ASSIGNMENT:
Please copy the records again, starting at the line that has "This screenshot has height=1081, width=1184." and stopping after the line that has "center [200, 64].", with "What do you see" swapped for "What appears" and nothing else altered. Leave the pictures out.

ENTRIES PROVIDED:
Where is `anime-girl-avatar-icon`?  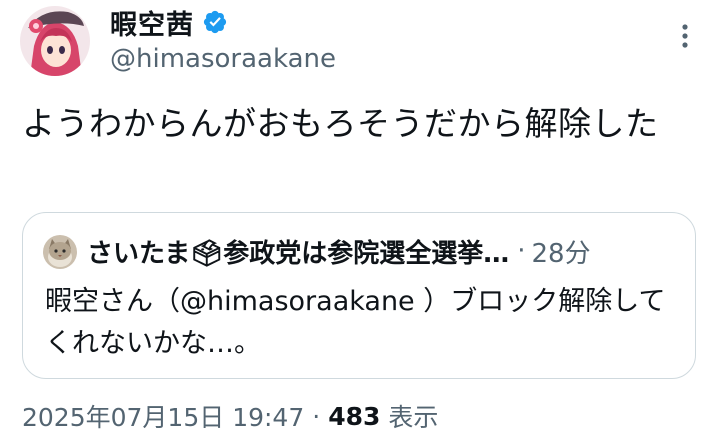
anime-girl-avatar-icon is located at coordinates (55, 41).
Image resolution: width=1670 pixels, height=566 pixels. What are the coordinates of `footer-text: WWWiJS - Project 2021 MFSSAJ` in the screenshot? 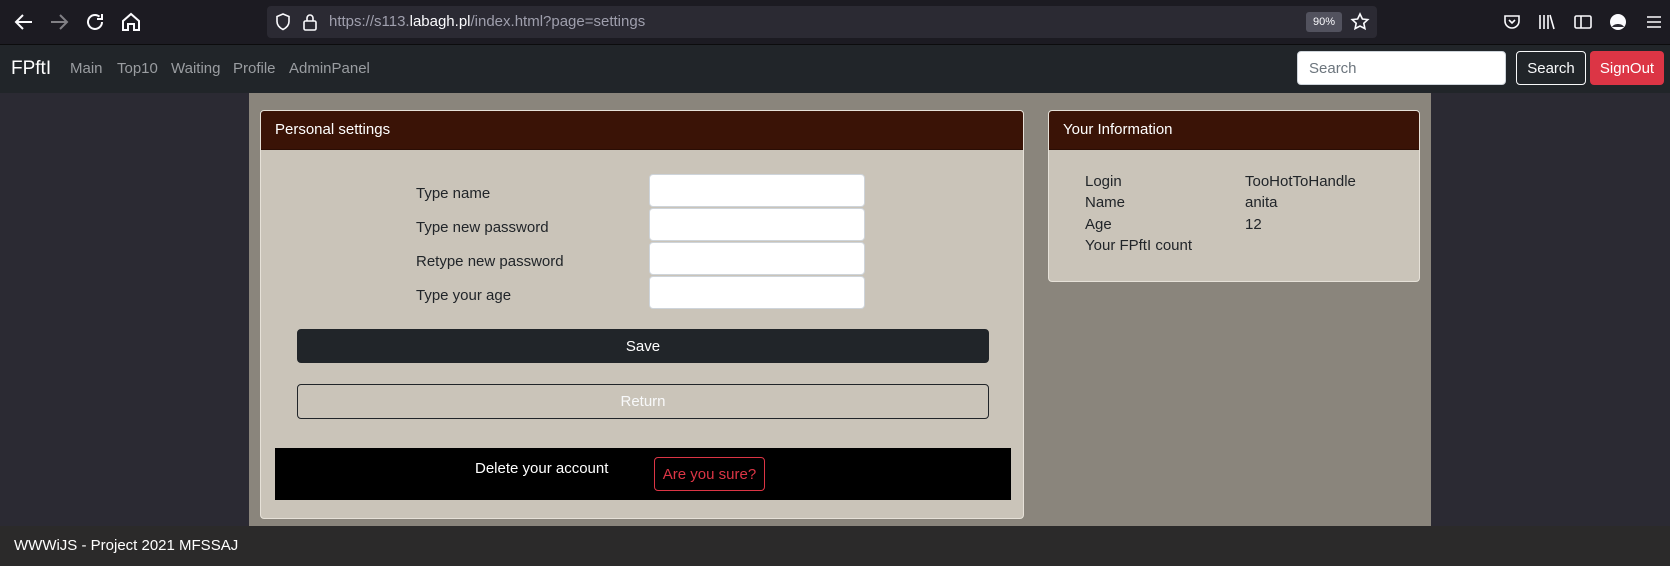 It's located at (126, 546).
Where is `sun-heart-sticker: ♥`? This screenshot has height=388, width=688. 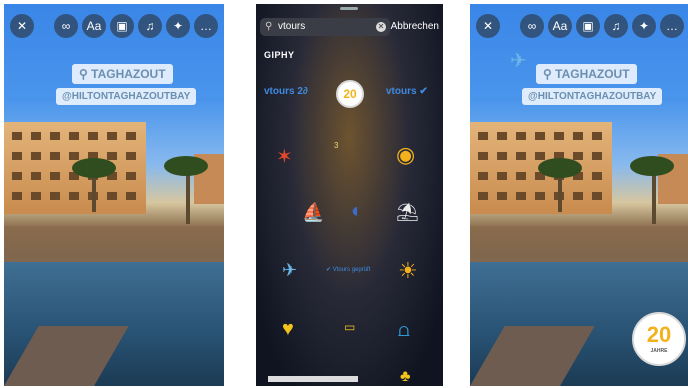
sun-heart-sticker: ♥ is located at coordinates (288, 330).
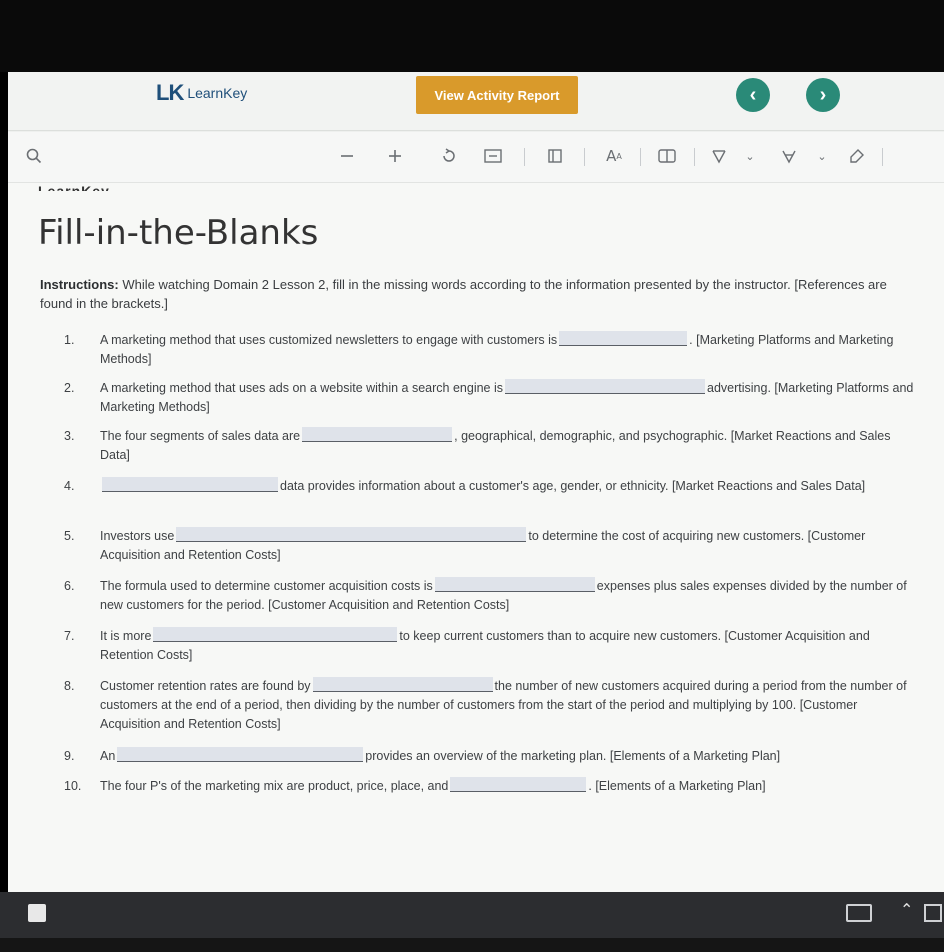 The height and width of the screenshot is (952, 944). I want to click on taskbar: ⌃, so click(472, 915).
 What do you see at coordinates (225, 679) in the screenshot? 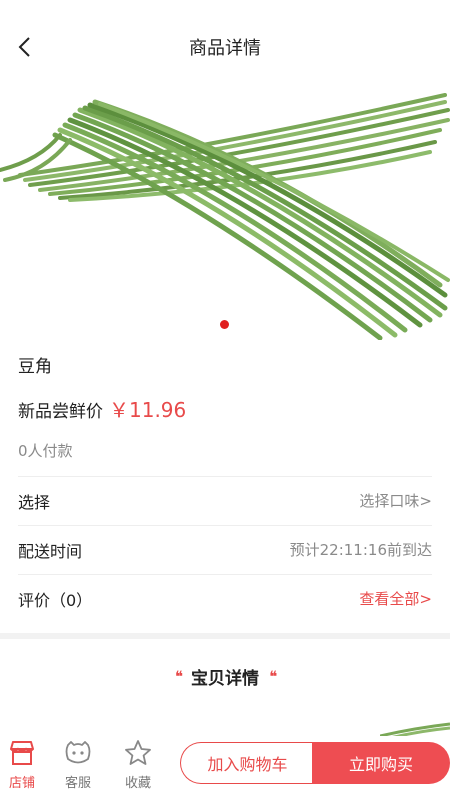
I see `detail-title: 宝贝详情` at bounding box center [225, 679].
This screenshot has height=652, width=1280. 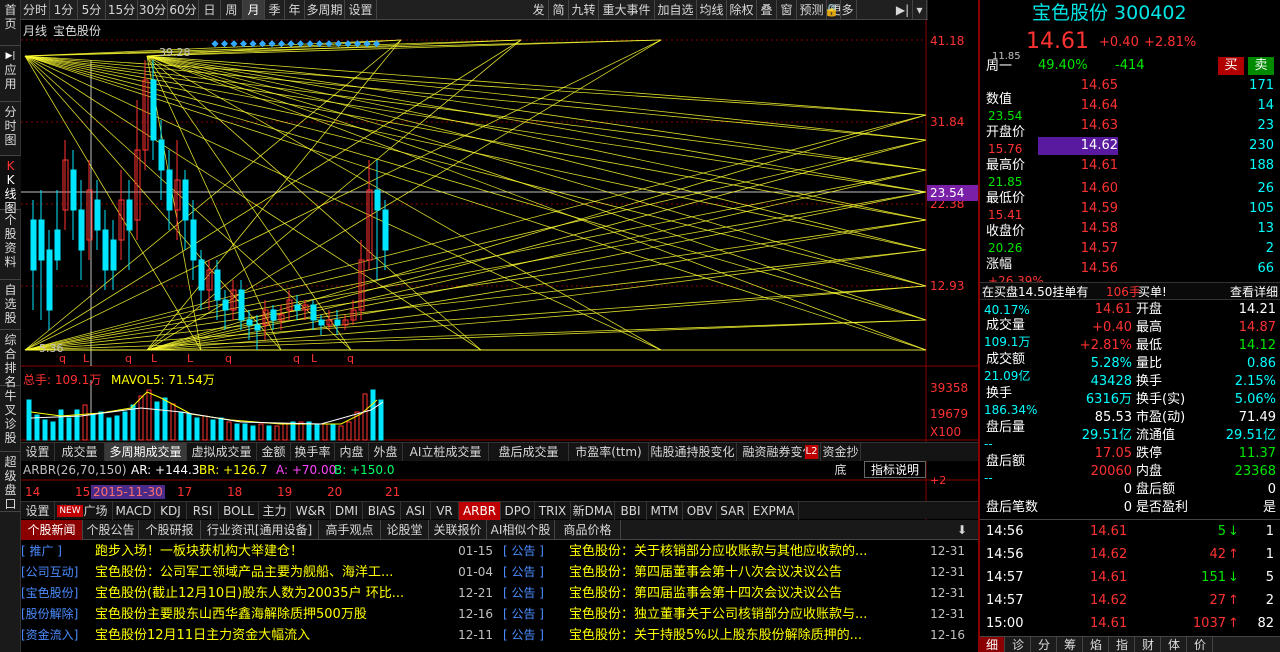 I want to click on chart-tab-10: 市盈率(ttm), so click(x=609, y=452).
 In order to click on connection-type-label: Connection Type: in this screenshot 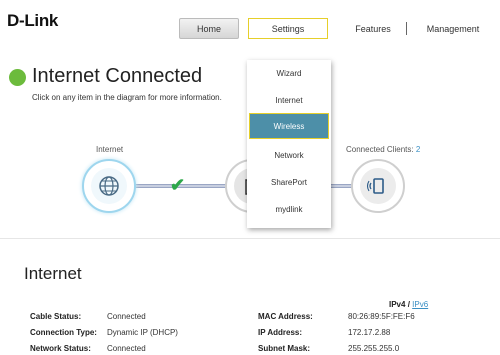, I will do `click(64, 332)`.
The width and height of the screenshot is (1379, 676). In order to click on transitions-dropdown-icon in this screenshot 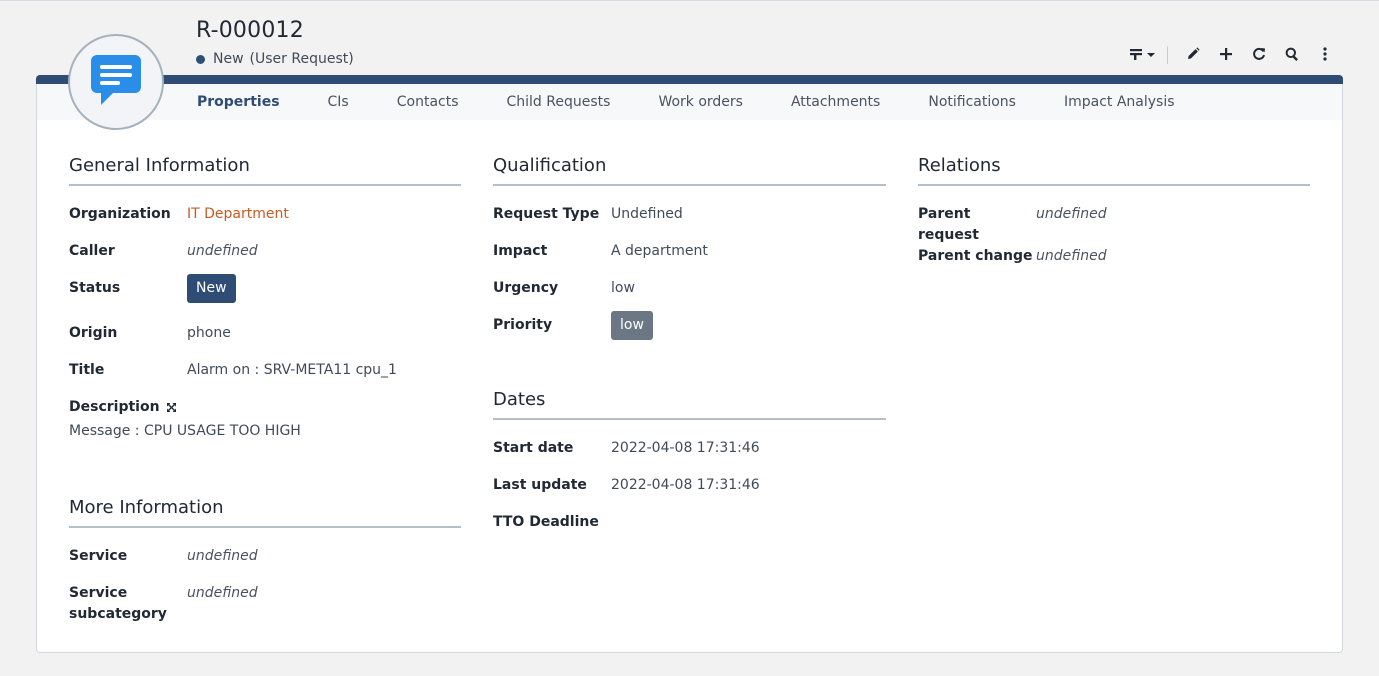, I will do `click(1143, 56)`.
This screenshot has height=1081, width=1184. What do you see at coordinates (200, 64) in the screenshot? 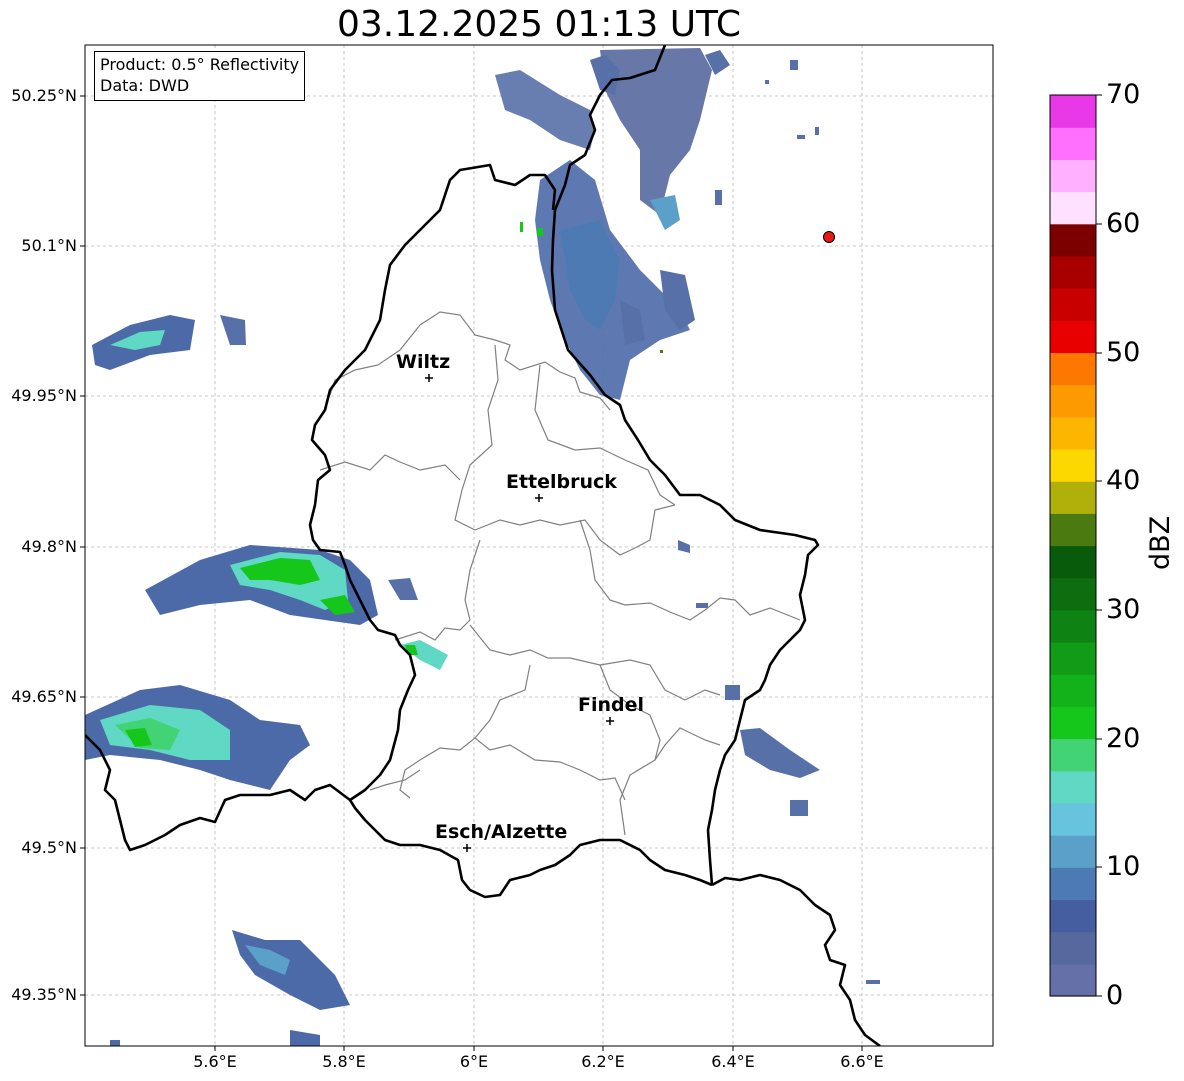
I see `product-label: Product: 0.5° Reflectivity` at bounding box center [200, 64].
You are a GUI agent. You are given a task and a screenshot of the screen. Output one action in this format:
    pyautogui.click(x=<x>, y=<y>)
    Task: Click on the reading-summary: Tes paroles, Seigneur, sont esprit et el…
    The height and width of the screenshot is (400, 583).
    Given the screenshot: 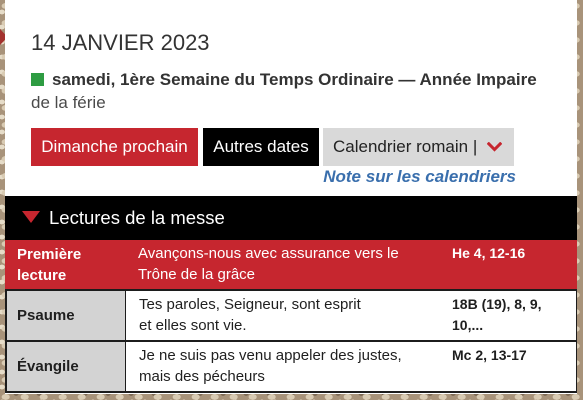 What is the action you would take?
    pyautogui.click(x=282, y=316)
    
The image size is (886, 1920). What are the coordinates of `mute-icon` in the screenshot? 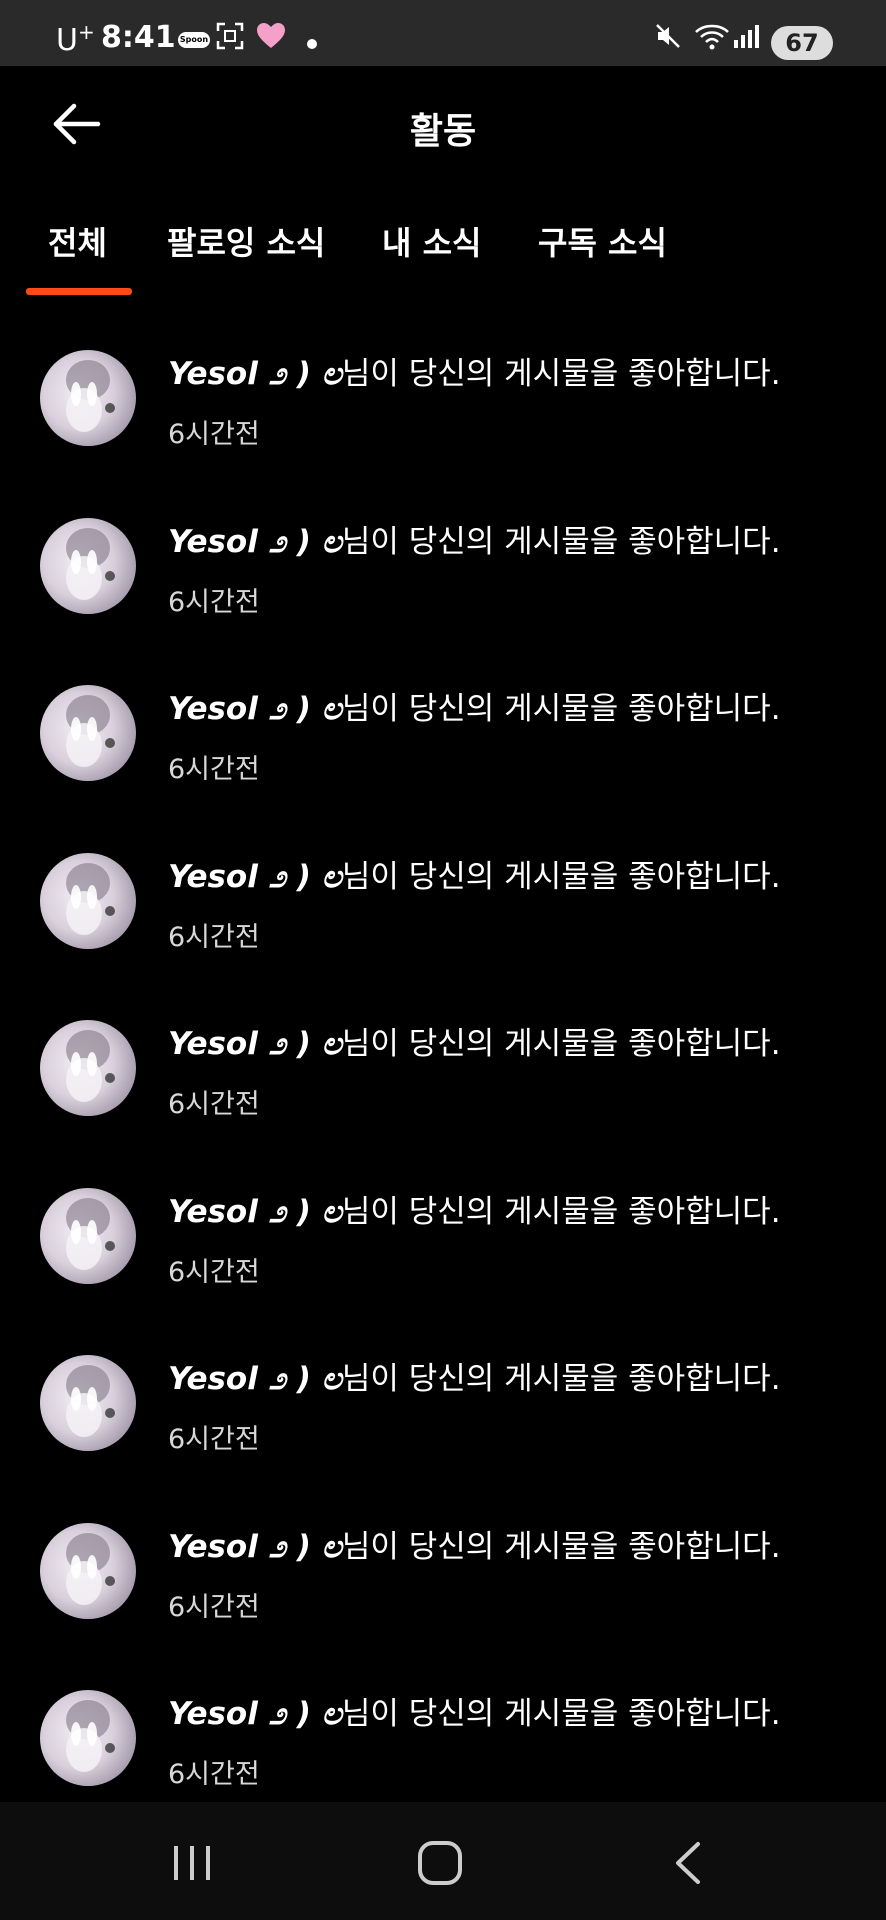 It's located at (668, 38).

EXERCISE ANSWER:
This screenshot has height=1081, width=1184. What appears at coordinates (200, 64) in the screenshot? 
I see `product-label: Product: 0.5° Reflectivity` at bounding box center [200, 64].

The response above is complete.